─── Entries shown

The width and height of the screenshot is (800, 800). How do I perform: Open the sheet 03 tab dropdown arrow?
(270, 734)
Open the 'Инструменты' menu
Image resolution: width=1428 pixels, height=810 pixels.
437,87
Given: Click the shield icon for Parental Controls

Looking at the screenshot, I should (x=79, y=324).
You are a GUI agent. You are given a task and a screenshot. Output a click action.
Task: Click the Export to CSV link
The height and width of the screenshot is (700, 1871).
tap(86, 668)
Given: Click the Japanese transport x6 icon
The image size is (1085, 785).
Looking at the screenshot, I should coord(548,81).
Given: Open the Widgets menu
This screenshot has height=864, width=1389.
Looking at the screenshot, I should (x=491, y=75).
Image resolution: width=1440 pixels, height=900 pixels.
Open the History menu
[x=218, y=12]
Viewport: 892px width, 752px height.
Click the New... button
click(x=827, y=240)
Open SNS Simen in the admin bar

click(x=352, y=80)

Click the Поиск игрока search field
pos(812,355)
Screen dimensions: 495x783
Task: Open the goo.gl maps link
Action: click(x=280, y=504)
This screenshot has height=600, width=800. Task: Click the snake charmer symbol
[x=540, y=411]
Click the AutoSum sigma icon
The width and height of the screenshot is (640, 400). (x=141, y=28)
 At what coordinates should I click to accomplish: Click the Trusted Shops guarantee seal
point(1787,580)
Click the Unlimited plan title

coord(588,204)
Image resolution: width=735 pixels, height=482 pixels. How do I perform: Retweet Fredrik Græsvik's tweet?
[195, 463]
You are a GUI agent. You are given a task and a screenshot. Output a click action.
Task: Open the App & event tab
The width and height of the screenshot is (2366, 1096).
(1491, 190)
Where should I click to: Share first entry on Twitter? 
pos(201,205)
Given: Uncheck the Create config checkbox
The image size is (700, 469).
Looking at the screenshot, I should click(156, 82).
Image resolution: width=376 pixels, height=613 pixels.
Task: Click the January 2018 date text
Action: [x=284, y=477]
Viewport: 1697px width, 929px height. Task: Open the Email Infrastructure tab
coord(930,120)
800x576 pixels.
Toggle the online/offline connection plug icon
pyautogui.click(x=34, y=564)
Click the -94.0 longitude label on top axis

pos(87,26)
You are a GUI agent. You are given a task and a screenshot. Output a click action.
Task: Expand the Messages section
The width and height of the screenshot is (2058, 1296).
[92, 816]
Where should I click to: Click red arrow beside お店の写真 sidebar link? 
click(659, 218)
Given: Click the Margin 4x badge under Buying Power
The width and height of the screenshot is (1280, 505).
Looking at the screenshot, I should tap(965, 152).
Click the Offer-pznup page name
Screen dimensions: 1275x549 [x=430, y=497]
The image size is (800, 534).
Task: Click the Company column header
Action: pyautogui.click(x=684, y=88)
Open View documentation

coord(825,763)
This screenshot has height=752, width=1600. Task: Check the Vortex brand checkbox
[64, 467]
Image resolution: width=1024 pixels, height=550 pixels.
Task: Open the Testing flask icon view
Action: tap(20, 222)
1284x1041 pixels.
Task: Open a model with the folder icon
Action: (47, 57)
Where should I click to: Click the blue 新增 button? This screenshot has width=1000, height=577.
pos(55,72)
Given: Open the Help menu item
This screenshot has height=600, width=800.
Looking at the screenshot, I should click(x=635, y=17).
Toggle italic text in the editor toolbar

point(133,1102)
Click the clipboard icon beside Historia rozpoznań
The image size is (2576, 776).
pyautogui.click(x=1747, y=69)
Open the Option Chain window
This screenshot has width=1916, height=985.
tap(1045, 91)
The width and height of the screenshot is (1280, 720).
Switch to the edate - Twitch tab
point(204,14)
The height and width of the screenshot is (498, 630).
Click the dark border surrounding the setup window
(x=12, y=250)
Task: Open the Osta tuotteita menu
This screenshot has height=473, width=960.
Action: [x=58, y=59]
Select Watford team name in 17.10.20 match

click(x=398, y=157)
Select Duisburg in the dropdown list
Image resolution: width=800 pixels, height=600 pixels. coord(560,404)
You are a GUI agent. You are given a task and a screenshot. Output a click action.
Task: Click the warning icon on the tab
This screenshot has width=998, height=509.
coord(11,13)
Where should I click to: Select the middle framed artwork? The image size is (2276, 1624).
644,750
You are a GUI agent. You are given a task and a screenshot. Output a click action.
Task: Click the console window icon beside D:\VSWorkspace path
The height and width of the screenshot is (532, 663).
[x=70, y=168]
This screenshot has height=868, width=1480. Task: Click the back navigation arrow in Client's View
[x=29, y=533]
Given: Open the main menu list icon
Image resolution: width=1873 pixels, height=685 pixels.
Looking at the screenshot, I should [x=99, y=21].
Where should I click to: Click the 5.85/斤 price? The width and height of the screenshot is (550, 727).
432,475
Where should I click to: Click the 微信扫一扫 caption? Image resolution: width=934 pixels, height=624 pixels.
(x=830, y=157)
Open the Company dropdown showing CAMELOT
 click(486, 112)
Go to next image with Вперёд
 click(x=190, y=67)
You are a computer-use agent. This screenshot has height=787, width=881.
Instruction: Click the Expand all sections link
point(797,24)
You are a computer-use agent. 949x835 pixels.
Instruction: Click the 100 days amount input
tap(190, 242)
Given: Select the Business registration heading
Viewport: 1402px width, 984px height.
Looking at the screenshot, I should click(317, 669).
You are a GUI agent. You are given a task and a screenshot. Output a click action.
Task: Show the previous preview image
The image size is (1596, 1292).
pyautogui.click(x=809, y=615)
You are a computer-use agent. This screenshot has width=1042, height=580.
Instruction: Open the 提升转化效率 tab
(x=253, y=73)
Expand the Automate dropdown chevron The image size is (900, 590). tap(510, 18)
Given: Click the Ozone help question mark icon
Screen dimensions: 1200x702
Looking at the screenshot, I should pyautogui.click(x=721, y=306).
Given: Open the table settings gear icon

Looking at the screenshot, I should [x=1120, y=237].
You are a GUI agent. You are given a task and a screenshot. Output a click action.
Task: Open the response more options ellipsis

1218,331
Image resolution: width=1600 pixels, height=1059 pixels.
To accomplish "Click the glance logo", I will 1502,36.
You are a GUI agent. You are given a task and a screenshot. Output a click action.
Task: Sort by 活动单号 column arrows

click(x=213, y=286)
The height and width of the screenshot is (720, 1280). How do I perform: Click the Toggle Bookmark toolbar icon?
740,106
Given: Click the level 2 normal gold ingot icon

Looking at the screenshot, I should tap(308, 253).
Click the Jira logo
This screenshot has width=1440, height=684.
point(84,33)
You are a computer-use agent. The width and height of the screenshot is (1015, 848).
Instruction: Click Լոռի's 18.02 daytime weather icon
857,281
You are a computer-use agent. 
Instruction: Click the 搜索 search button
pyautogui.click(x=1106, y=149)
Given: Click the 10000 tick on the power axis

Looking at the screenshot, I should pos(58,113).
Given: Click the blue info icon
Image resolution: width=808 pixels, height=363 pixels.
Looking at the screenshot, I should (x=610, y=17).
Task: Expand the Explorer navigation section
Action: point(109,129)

──────

Exercise description: Quote the data above from the line containing "Viewport: 1697px width, 929px" to the line containing "Given: Open the Help menu item", inclusive, and stop.

Answer for this exercise:
Viewport: 1697px width, 929px height. Task: Open the Email Infrastructure tab
coord(930,120)
800x576 pixels.
Toggle the online/offline connection plug icon
pyautogui.click(x=34, y=564)
Click the -94.0 longitude label on top axis

pos(87,26)
You are a GUI agent. You are given a task and a screenshot. Output a click action.
Task: Expand the Messages section
The width and height of the screenshot is (2058, 1296).
[92, 816]
Where should I click to: Click red arrow beside お店の写真 sidebar link? 
click(659, 218)
Given: Click the Margin 4x badge under Buying Power
The width and height of the screenshot is (1280, 505).
Looking at the screenshot, I should tap(965, 152).
Click the Offer-pznup page name
Screen dimensions: 1275x549 [x=430, y=497]
The image size is (800, 534).
Task: Click the Company column header
Action: pyautogui.click(x=684, y=88)
Open View documentation

coord(825,763)
This screenshot has height=752, width=1600. Task: Check the Vortex brand checkbox
[64, 467]
Image resolution: width=1024 pixels, height=550 pixels.
Task: Open the Testing flask icon view
Action: tap(20, 222)
1284x1041 pixels.
Task: Open a model with the folder icon
Action: (47, 57)
Where should I click to: Click the blue 新增 button? This screenshot has width=1000, height=577.
pos(55,72)
Given: Open the Help menu item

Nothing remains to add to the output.